In my experience, I have found that both rising entrepreneurs as well as seasoned entrepreneurs will often make one or all of these mistakes when building and growing their business. It is easy to undervalue their impact on our business, especially when we are busy in the day to day. If you find yourself guilty of these, don’t feel horrible—and certainly don’t feel alone! But don’t read and move on, either. Make a decision to attack any area in which you are falling short so you get your business on track to succeed. 

1. Not establishing your company mission and vision

This cannot be skipped. I repeat, this cannot be skipped. It can be refined and revised as you grow and change, but if you don’t know where you are going, how can you get there? Would you design a room without a floor plan? Would you purchase furniture and lighting and then ask your client: “How will you use this room? Who will use this room?” No, you need a plan. Your business needs a plan too. Do not skip this step.

2. Not identifying your ideal client

To work in joy and prosperity, you have to work with the clients you like, doing the kinds of projects you like. To do this, you must attract them to you. To attract them to you, you must speak to them and only them. To speak to them and only them, you must know who they are. If others find you, that is okay; you can decide to work with them or decline their work. And if you are worried that no one else will find you, isn’t that the point? A pipeline of ideal clients is your reward for doing the work to identify them.

3. Not knowing your numbers

It is non-negotiable that you understand your numbers. All of them: your profit and loss; your balance sheet; your gross and net profit margins; your weekly, monthly, yearly finance goals; your cost to be open; as well as your minimum billable hours. You can and should eventually have a bookkeeper—but only after you have learned to do it yourself and as long as you monitor the bookkeeper closely, on a weekly or biweekly basis. This is the single best thing you can do to ensure your success. The dividends you earn in actual income as well as in business confidence are exponential versus the time invested to achieve this.

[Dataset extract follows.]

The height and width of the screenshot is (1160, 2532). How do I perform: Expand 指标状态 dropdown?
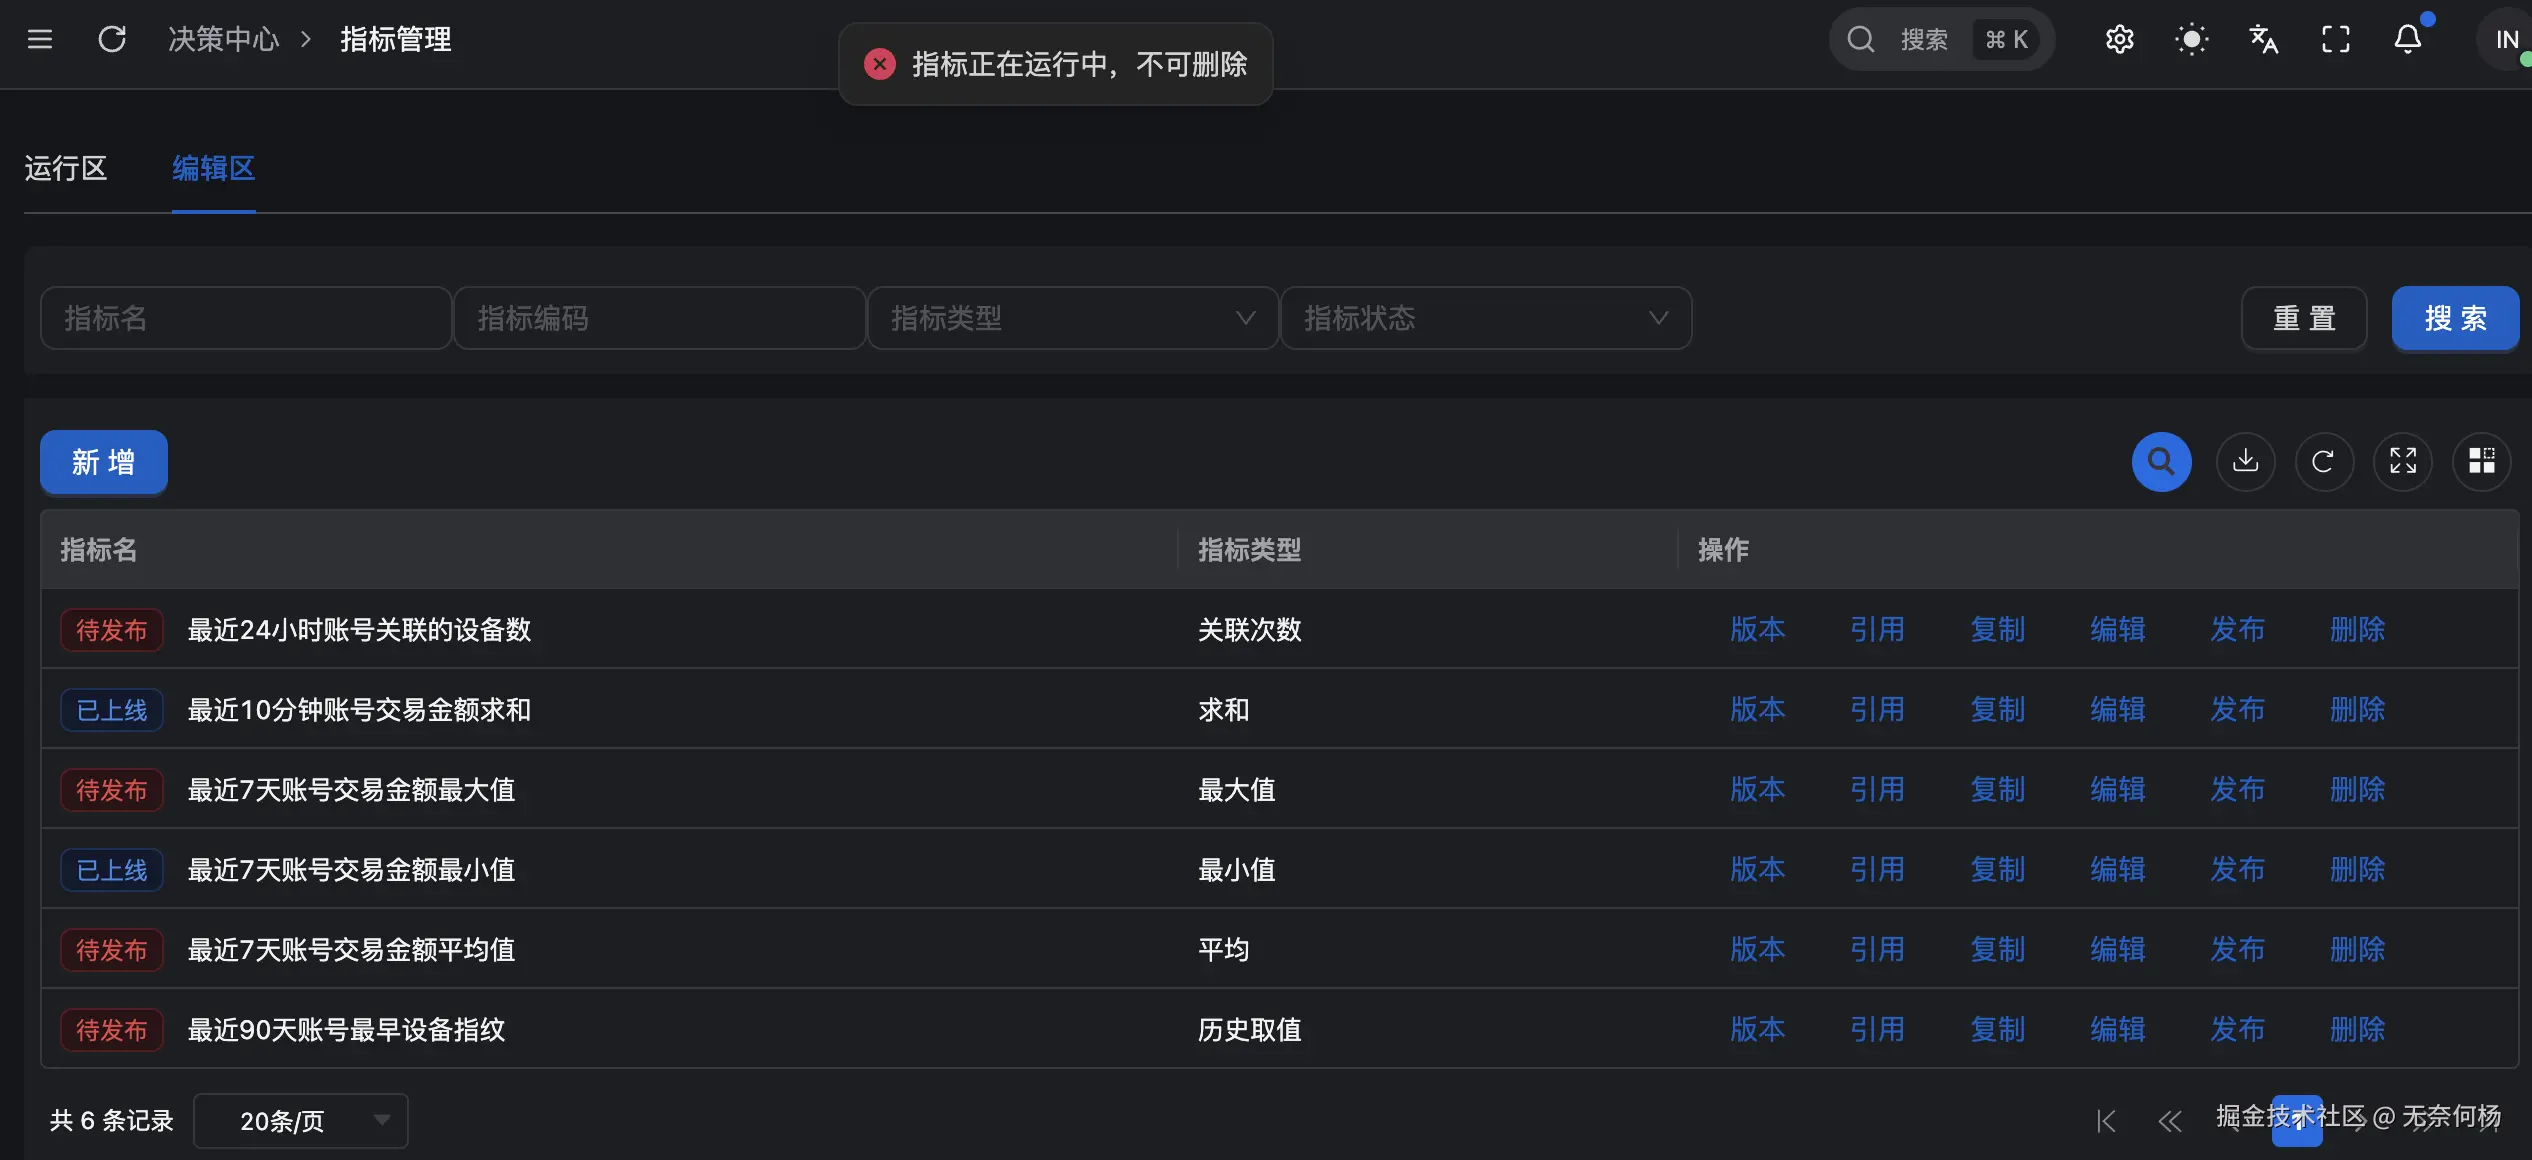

4. Not investing in marketing, consistently and constantly

The generally accepted rule of thumb is that between 5% and 10% of your gross sales should be allocated for marketing. For at least the first 20 years at Window Works, we consistently invested closer to 20%. There is no question this had a direct effect on the growth and success of our business. Now, at nearly 40 years in business and with gross revenues in the seven figures, this amount is no longer necessary, however we continue to allocate 5%. You must invest in marketing, which by the way includes professional photography of your projects. How much and where to invest should be carefully planned, tracked, and evaluated for its ROI to your business.